HMCS Preserver

There have been 2 vessels named Preserver in the Royal Canadian Navy.

HMCS Preserver (1st of the name) (F94) / depot ship

HMCS Preserver was built in 1941 and 1942 at Sorel, Quebec, and she arrived at Halifax on August 4, 1942, after escorting a Quebec-Sydney convoy en route. She was assigned to Newfoundland Force as a Fairmile base supply ship, arriving at St. John’s on September 18, 1942, but transferring almost immediately to Botwood, Newfoundland.

She returned to St. John’s in mid-December, staying until the end of July 1943, when she moved to Red Bay. Back at St. John’s in November, she returned to Red Bay in mid-June 1944, and at the beginning of September 1944 moved to Sydney.
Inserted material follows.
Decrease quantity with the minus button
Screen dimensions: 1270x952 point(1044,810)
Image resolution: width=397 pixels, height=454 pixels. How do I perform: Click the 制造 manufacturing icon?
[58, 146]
After a refit at Halifax in early 1945, HMCS Preserver returned once more to St. John’s, but was transferred to Shelburne, Nova Scotia, in June. Paid off at Shelburne, she was sold to the Peruvian Navy in 1946 and renamed Mariscal Castilla, then Cabo Blanco. She was broken up in 1961.

  • Commissioned: July 11, 1942
  • Paid off (final): November 6, 1945
  • Displacement: 4,745 tonnes
  • Dimensions: 81.7 m x 13.4 m x 5.4 m
  • Speed: 10 knots
  • Crew: 107
  • Armament: one 4-inch, two 42-mm

HMCS Preserver (2nd of the name) (510) / Protecteur-class operational support ship

Commissioned at Saint John, New Brunswick, HMCS Preserver served with distinction in the RCN. She carried Governor General Roland Michener on a visit to the Netherlands and Belgium in 1971. On this trip, she hosted royalty twice: on April 16, 1971, Queen Juliana and Prince Bernhard of the Netherlands, and on the 22nd, King Baudouin and Queen Fabiola of Belgium. That June, she carried out the first replenishment of a hydrofoil at sea, HMCS Bras d’Or. In 1974 and 1975, HMCS Preserver served as supply ship for Canadian troops in Cyprus as part of a UN force.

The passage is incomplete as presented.